Numa chamada telefónica entre os dois, que teve lugar nas últimas horas, Trump e Putin deixaram saber os jornalistas que concordaram em meter à volta de uma mesa os seus principais homens do petróleo para discutir saída para a actual crise, o que demonstra que os russos já se arrependeram de terem ido tão longe no desafio aos sauditas e Trump quer salvar a sua indústria do petróleo de xisto, ou fracking, que nos últimos anos permitiu aos EUA passar a ser um dos três maiores produtores mundiais mas tem um problema de base substancial , que é o se breakeven, que está nos perto dos 60 USD por barril extraído através deste método, que consiste em injectar água e químicos a grandes pressões no subsolo para explodir a rocha de xisto e retirar do seu interior gás e petróleo.
... e a tragédia saudita
Agora, resta saber como vão reagir os sauditas, mas, como sublinham alguns analistas, quando os três gigantes da produção mundial só têm a ganhar se chegarem a um acordo - que será sempre proceder de forma a fazer subir o valor do barril -, o mais natural é que um acordo seja alcançado, até porque tanto russos como sauditas atravessam severas crises nas suas contas públicas geradas pelas sucessivas perdas de valor da matéria-prima.
E, se por um lado, com os actuais valores, e com os stocks das grandes economias apetrechados ao máximo, por terem aproveitado o crude barato para isso, e ainda com a indústria chinesa e norte-americana, mas também a europeia, a exigir cada vez menos petróleo para a realidade actual, dificilmente a OPEP e a OPEP+ (com Rússia) vão conseguir cortar a produção em valores tão altos que tenham um impacto imediato no preço do barril.
Mas a história será diferente se, numa reviravolta histórica, os EUA se juntarem à OPEP+, como admitem alguns analistas, avançarem para cortes impensáveis ainda há algumas semanas.

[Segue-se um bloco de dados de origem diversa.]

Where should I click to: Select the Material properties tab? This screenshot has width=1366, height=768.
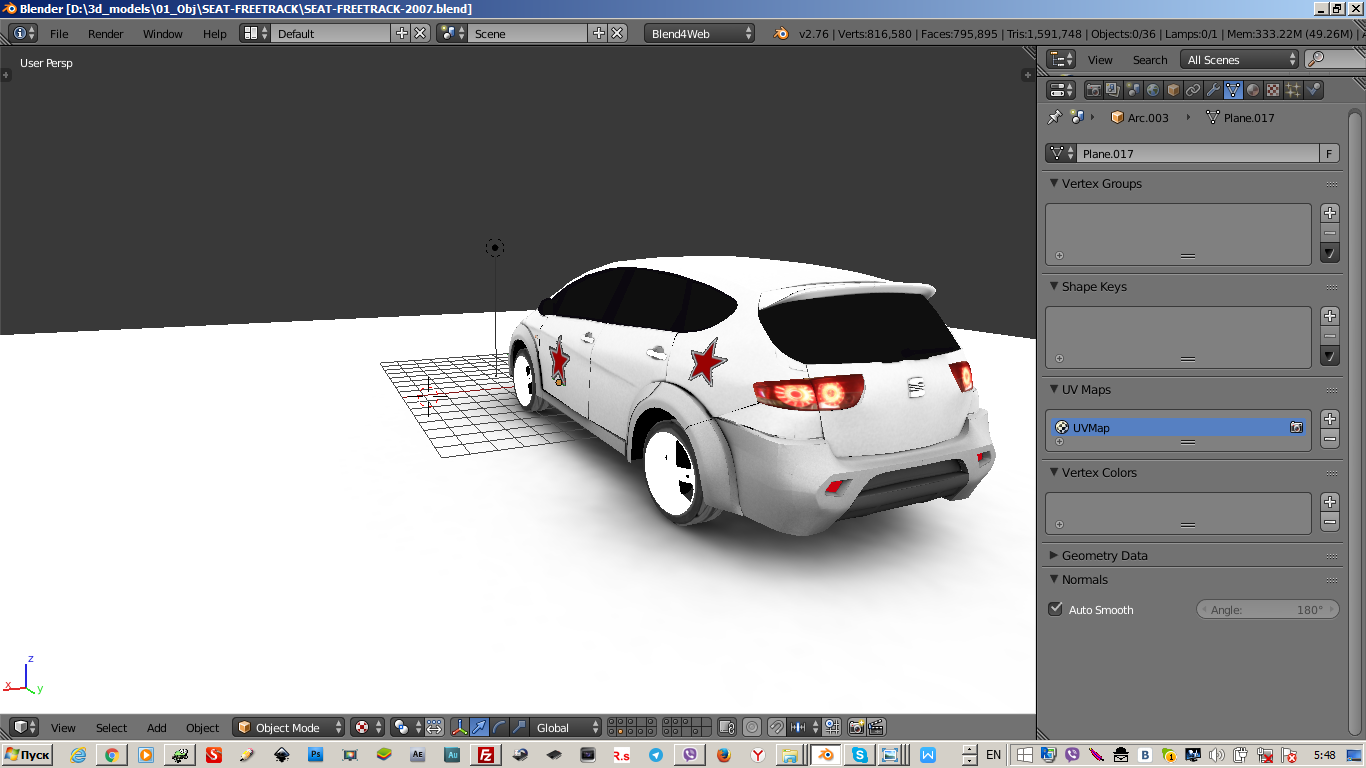click(1253, 90)
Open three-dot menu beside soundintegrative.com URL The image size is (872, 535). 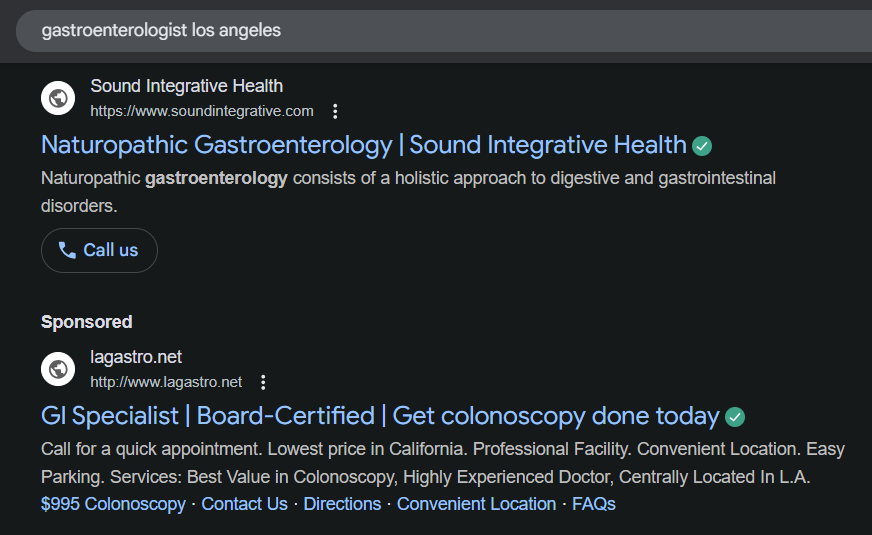click(336, 111)
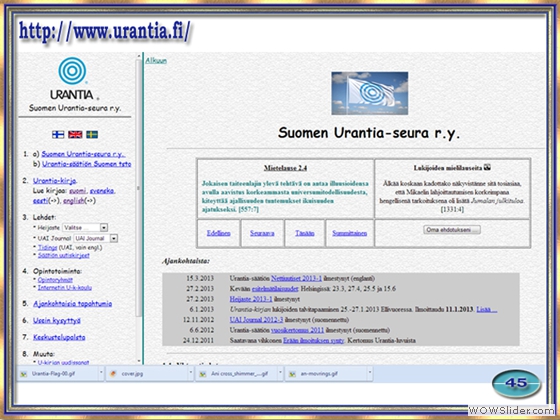Click the cover.jpg download file icon
560x420 pixels.
(113, 374)
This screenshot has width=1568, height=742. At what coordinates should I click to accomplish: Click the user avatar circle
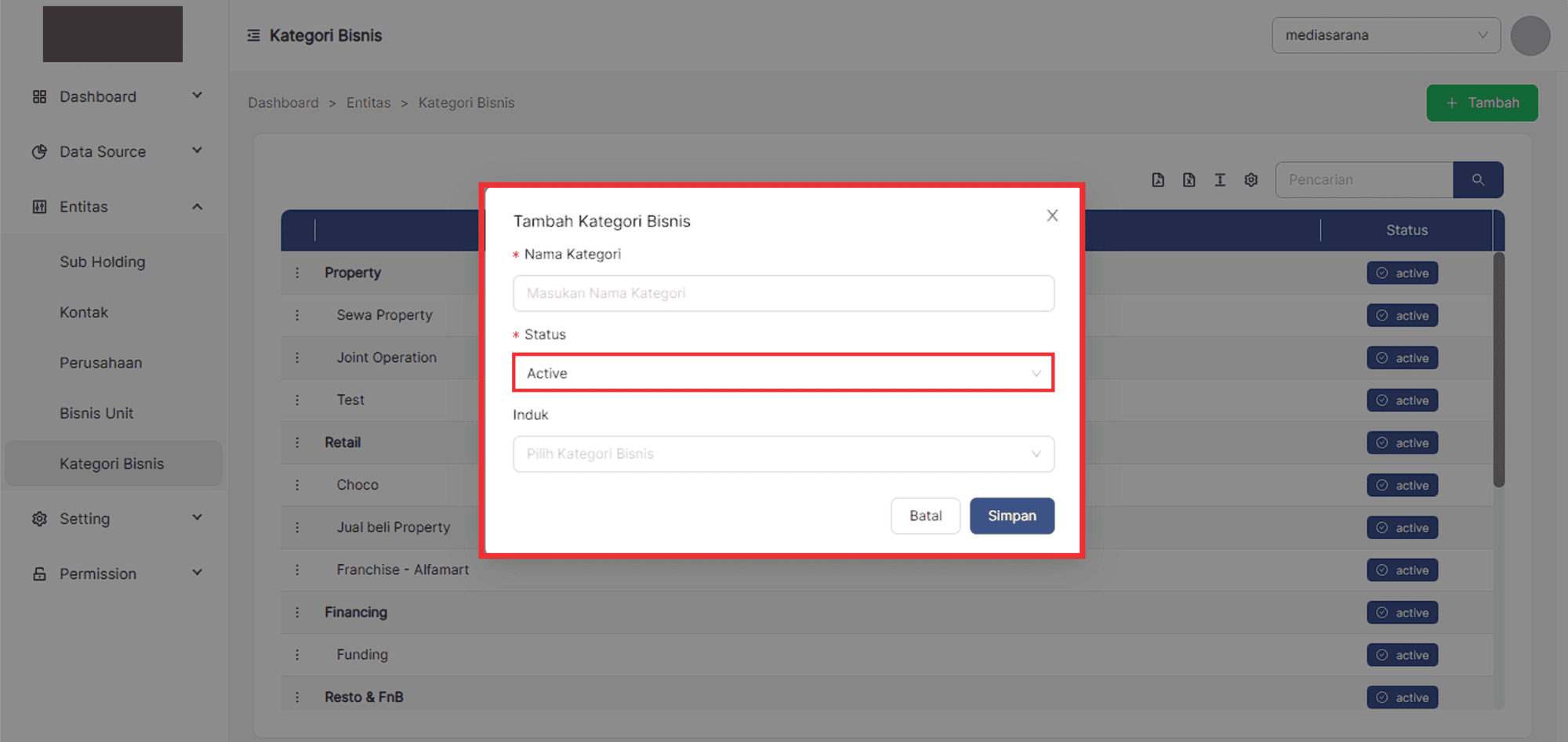click(1530, 36)
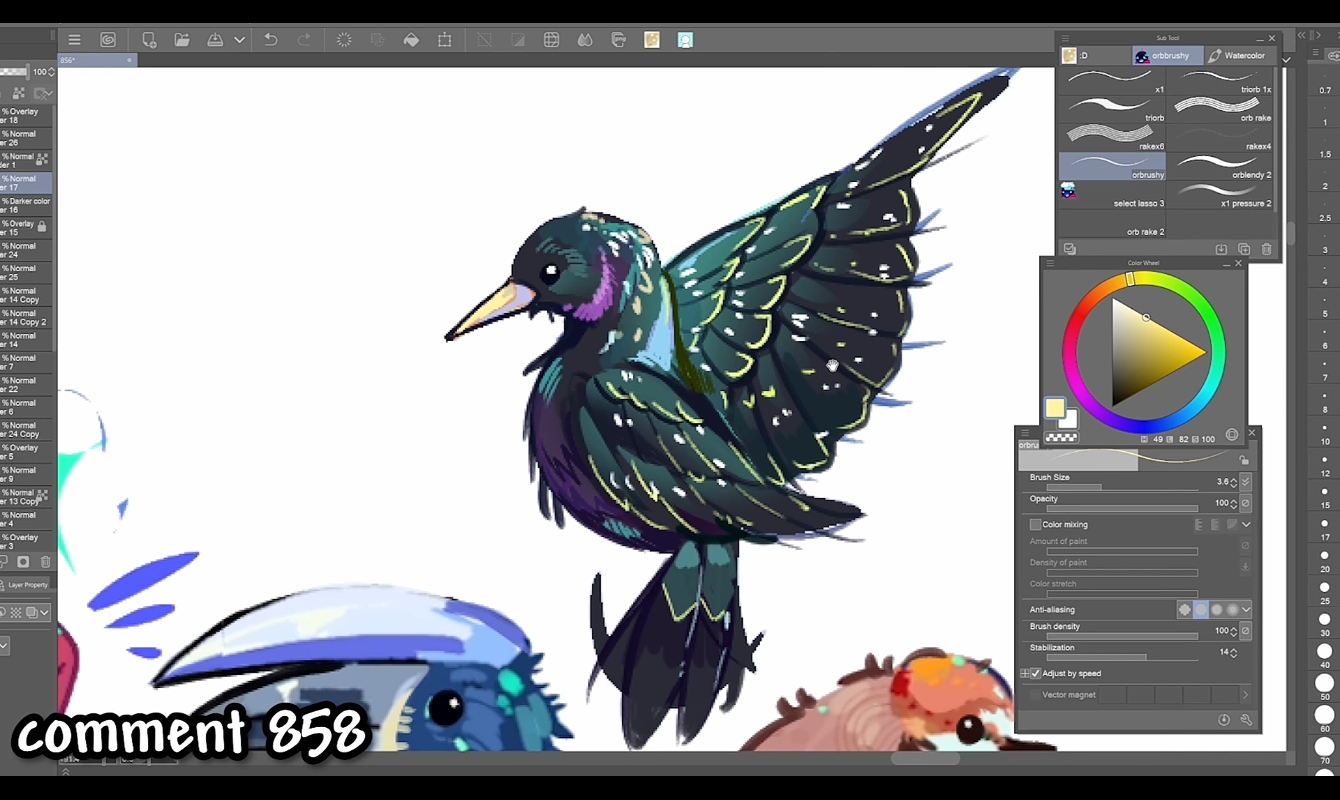Image resolution: width=1340 pixels, height=800 pixels.
Task: Open the dropdown arrow beside the save icon
Action: pos(240,40)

O que torna esse cenário mais plausível é, como avança hoje a Reuters, o facto de as monarquias do Golfo, como a Arábia Saudita e os Emirados Árabes Unidos estarem a viver momentos dramáticos nas suas economias internas, ao verem que, depois de gastarem dezenas de milhares de milhões de dólares para protegerem as suas economias da pandemia da Covid-19 e da quebra de rendimentos via petróleo, isso não está a ser conseguido.
O desemprego começa a ser galopante com a suspensão dos grandes projectos de infra-estruturas e com o sector privado a ver o fundo dos seus cofres em divisas, essenciais para alimentar uma economia que depende quase a 100 por cento das importações de bens, sejam alimentares, sejam outros.
Diz ainda a Reuters que sauditas e os Emirados estão a ver desmoronar-se os seus sectores mais alternativos ao crude, como o turismo e a logística para o Médio Oriente, incluindo o sector da aviação, por causa da pandemia, o que, mais cedo que tarde, deverá levar estes países à mesa das negociações, desde que, como apontam alguns analistas, os EUA e a Rússia, bem como os restantes membros da OPEP, onde está Angola, consigam encontrar uma saída airosa para os orgulhosos monarcas do Golfo.